▶ DESCRIPTION OF THE TASK: Return nothing but the lines from the line with "Where should I" through the last line of the entries that follow, copied exactly and free of pictures.
Segment Open
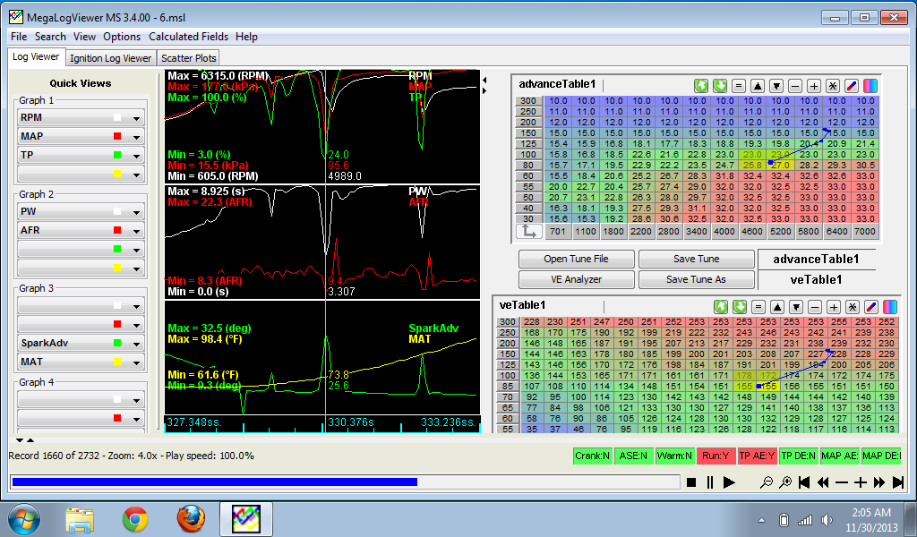Zoom in the graph with magnifier icon
Viewport: 917px width, 537px height.
point(785,482)
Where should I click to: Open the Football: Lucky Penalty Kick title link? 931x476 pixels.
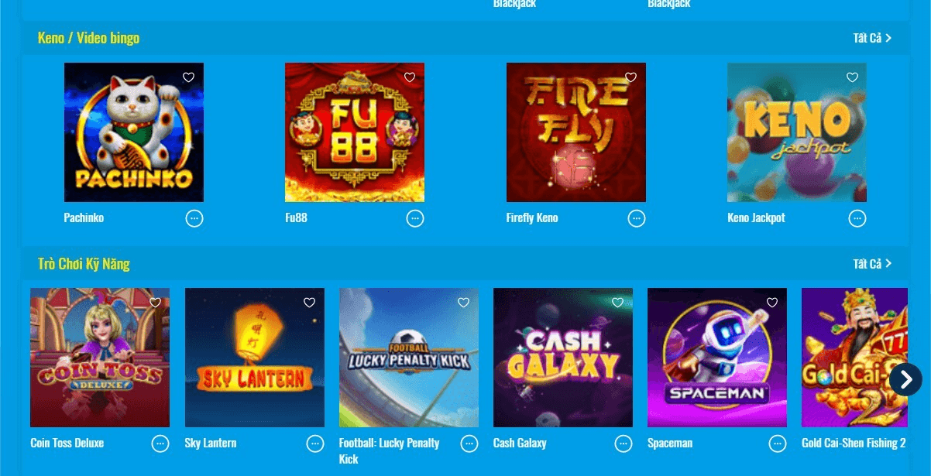click(x=389, y=450)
Segment Closed
▶ ANSWER TO THIS PROBLEM:
Where should I click to: Open the Football: Lucky Penalty Kick title link? 931x476 pixels.
click(x=389, y=450)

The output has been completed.